Government and Binding Theory/Ā-Movements
There was a pair we left out just now:
(1a) You will try to steal what?
(1b) What will you try to steal?
There are actually two movements in play. The first is the movement of what to the beginning of sentence, and the second is the inversion of you and will. If you're a visual person, here's what the D- and S-structures look like:
(2a) D-structure of (1b): — — you will try to steal what (2b) S-structure of (1b): what will you — try to steal —
As you can tell from the distance travelled by will and what, these are two different types of inversion that have to be dealt with separately. We discuss the movement of what in this chapter. It is a form of Ā-movement or Wh-movement.

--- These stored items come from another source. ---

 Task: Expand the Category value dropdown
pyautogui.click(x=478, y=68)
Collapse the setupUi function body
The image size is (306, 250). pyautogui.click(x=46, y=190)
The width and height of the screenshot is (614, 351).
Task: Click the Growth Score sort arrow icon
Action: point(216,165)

First, we have to make sure we understand what the wh-elements really are. In English, there are several wh-elements, used in interrogatives and relative clauses:
- DPs: what, which + noun, who...
- PPs: at which + noun, by whom + noun...
- APs: how informed, how silly...
It is important to note that not all of these are arguments. Quite a few of them can actually be adjuncts. Consider the following examples:
(3a) Why are you here?
(3b) When did you come to school?
(3c) This isn't the road by which he came.
Movements which bring the preposition along are called Pied Piper movements.
Regardless of whether they are arguments or not, wh-elements all move to the beginning of the clause, a non-argument position. This type of movement is the Ā-movement:
A type of movement whereby any phrase moves to a non-argument position.
We know that these movements are to non-argument positions, but there remains a question: Where exactly are these positions? We've filled up the IP's specifier position with the subject, so it can't be this. Well, remember that above the IP, we still have the CP structure. The head and specifier spots of the CP are open. We can conclude that the wh-element moves to the specifier position. In the next chapter, we will see that the auxiliary moves to the head position of the CP - let's leave that for now. Diagrammatically:
Note on other languagesEdit
Note that some languages do not have wh-movements. The existence of wh-movements is parametric. Consider this Cantonese example:
(6a) Nei heoi-zo bindou?
(You go-asp. where?)
(6b) *Bindou heoi-zo nei?
(Where go-asp. you?)
Focus and TopicEdit
There is another type of Ā-movement worthy of attention:
(7a) This book, I've read a hundred times already.
(7b) Scarcely had I finished my meal when the phone rang.
Yet it would be problematic to move these to complementiser specifier position as they come after the complementiser:
(8a) I told him that this book, I'd read a hundred times already.
(8b) It's unfortunate that scarcely had I finished my meal when the phone rang.
This gave rise to the Articulated CP Hypothesis.